Ancora sulla domanda cautelare di revoca degli amministratori di s.r.l.
L’art. 2476, co. 3, c.c., nella parte in cui prevede che “[il socio] può altresì chiedere, in caso di gravi irregolarità nella gestione della società, che sia adottato provvedimento cautelare di revoca degli amministratori medesimi”, deve essere inteso come attributivo di un autonomo potere cautelare. Esse consente, sul piano della tutela, di disporre, anche ante causam, di un strumento cautelare utile a prevenire danni potenziali al patrimonio e all’organizzazione sociale derivanti da gravi irregolarità gestorie.
Alla luce del principio di strumentalità della tutela cautelare, la previsione della revoca cautelare dell’amministratore della s.r.l. di cui all’art. 2476, co. 3, c.c. va letta come implicito ma inequivocabile riconoscimento della corrispondente domanda di merito avente ad oggetto la revoca dell’amministratore.
La domanda cautelare di cui all’art. 2476, co. 3, c.c. va ricondotta nel novero delle misure cautelari anticipatorie, come tali destinate a mantenere la loro efficacia indipendentemente dall’instaurazione del giudizio di merito e dall’eventuale estinzione dello stesso (ex art. 669-octies, sesto e ottavo comma, c.p.c.).
Va rigettata la tesi secondo cui la domanda cautelare di revoca dell’amministratore di s.r.l. sia promuovibile solo in corso di causa e in funzione della domanda risarcitoria, incorrendosi altrimenti nella contraddizione, per un verso, di ammettere uno strumento cautelare inidoneo a tutelare la società proprio con riguardo all’azione di merito rispetto alla quale lo si vorrebbe strumentale, e, per altro verso, di sterilizzarne le capacità di tutela proprio rispetto ai danni potenziali, ovvero gli unici rispetto ai quali esso è effettivamente capace di spiegare tutela cautelare. Inoltre, in tale prospettiva verrebbero meno i requisiti, tipici dei provvedimenti cautelari, della strumentalità (insussistente con la domanda risarcitoria) e provvisorietà, dal momento che sarebbe esclusa una corrispondente azione di merito alla esito della quale la questione della revoca possa essere decisa definitivamente.
L’art. 2476, co. 3, c.c. richiede, perché sia adottato su richiesta anche del singolo socio il provvedimento cautelare di revoca dell’amministratore, che questi si sia reso responsabile di “gravi irregolarità di gestione” (fumus boni iuris) e che l’attualità o la permanenza di tali comportamenti determini quanto meno il rischio di un pregiudizio imminente per l’interesse sociale (periculum in mora).
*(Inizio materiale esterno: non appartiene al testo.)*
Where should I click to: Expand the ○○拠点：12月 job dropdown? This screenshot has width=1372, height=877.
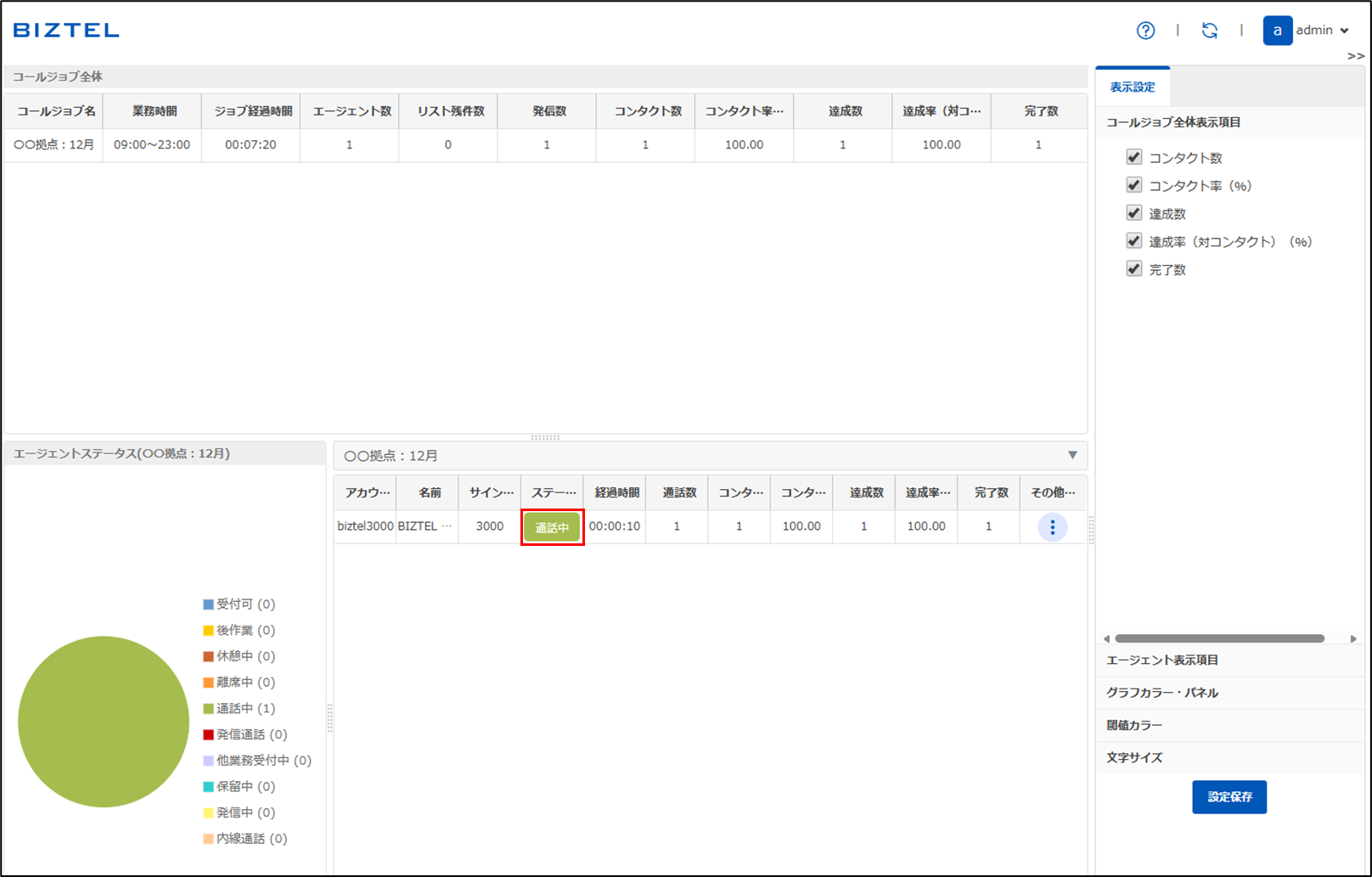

Le gravi irregolarità possono essere quindi costituite da violazioni di legge o di statuto anche solo potenzialmente foriere di danno per la società, ivi inclusi l’ inadempimento degli obblighi relativi al funzionamento della dell’organizzazione societaria, cioè gli atti di impulso concernenti i rapporti con i soci o con gli altri organi sociali, che gli amministratori sono tenuti a compiere per legge o per obbligo statutario.